Сарлинг покачал головой:
— Сейчас, как вы, наверно, читали в газетах, «Королева Елизавета» еще не плавает. Она стоит в Саутгемптоне с неисправными турбинами. Поэтому время операции пока невозможно установить точно. Но план таков: мы похитим с корабля золото во время первого рейса через Северную Атлантику в Нью-Йорк.
— Но тогда вам придется нанять линкор. Хорошо, пускай у вас было тяжелое детство, пусть вы изуродовали лицо — но это уже ни в какие ворота не лезет.
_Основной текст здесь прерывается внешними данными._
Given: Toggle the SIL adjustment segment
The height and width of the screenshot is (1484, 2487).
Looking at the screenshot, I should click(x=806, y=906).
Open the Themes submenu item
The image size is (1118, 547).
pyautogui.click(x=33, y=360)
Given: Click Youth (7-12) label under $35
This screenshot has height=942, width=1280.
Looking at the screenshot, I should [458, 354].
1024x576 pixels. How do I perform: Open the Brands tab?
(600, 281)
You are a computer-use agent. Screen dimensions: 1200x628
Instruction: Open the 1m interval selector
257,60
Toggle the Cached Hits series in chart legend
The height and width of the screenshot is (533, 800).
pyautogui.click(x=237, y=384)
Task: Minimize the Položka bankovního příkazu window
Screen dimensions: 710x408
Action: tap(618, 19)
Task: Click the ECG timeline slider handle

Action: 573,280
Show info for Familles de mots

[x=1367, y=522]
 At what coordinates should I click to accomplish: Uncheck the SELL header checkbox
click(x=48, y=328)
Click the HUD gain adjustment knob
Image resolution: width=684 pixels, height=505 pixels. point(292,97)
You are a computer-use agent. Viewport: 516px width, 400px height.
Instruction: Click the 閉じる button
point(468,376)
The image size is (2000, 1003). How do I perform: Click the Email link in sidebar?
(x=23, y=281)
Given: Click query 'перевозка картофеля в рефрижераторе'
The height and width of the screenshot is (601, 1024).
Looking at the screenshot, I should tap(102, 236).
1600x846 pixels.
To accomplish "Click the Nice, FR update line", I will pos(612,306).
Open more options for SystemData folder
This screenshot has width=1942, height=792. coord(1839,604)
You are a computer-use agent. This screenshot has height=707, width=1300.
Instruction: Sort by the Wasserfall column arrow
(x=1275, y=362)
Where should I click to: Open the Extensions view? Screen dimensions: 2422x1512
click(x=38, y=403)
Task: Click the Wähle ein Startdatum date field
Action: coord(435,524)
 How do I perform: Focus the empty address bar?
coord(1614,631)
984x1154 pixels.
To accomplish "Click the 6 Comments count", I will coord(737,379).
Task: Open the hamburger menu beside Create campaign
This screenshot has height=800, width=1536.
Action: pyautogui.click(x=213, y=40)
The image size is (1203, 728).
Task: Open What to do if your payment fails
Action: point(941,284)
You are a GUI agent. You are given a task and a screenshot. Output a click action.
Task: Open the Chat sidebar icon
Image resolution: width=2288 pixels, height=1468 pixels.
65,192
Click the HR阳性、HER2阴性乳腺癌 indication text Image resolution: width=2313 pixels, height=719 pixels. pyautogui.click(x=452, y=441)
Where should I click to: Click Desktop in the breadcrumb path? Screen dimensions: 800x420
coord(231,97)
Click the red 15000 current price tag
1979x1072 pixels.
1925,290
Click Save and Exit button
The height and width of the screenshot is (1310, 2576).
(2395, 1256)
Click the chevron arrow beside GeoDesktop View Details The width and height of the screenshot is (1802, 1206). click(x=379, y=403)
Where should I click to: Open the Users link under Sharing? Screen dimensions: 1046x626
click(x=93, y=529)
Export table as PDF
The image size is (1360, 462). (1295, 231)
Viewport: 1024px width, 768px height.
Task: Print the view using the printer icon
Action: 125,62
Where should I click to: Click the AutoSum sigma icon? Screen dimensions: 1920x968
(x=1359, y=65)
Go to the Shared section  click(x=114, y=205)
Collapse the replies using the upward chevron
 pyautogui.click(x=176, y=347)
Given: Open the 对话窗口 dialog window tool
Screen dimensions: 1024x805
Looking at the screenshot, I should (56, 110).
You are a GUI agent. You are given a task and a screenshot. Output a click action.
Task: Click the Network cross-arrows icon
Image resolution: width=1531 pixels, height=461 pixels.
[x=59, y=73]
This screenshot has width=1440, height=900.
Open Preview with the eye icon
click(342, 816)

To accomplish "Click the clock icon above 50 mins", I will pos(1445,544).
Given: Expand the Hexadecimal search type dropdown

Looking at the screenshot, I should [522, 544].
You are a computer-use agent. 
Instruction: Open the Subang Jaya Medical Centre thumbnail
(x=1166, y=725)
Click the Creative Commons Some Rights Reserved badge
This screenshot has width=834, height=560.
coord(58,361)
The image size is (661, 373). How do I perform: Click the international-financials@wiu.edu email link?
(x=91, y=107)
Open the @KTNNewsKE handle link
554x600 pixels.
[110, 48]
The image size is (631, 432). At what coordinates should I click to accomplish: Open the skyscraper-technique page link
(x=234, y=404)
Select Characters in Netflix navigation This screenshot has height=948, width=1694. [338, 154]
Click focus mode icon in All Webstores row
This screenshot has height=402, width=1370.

— Золото возьмем из спецкаюты корабля в первом трансатлантическом рейсе. Нам не понадобятся ни линкор, ни армия. Всего два наших человека на борту — и дело будет сделано без суеты и крови. На корабле три тысячи пассажиров и членов экипажа, но только человек двадцать, в основном зевак — любопытных и ничего не подозревающих, — увидят случившееся. Времени у вас много. Хорошенько подумайте, а потом скажите, как это можно сделать. Я уже все спланировал, но мне любопытно, совпадет ли ваш план с моим… Два человека, никакого насилия, а золото исчезает. — Он сухо усмехнулся, по-ребячьи сморщив уродливое лицо и потирая руки, как счастливый тамада, который поставил всю вечеринку перед явно неразрешимой задачей: «У реки три человека и двухместная лодка. Как им переправиться на другой берег, оставив лодку там, где они ее нашли?»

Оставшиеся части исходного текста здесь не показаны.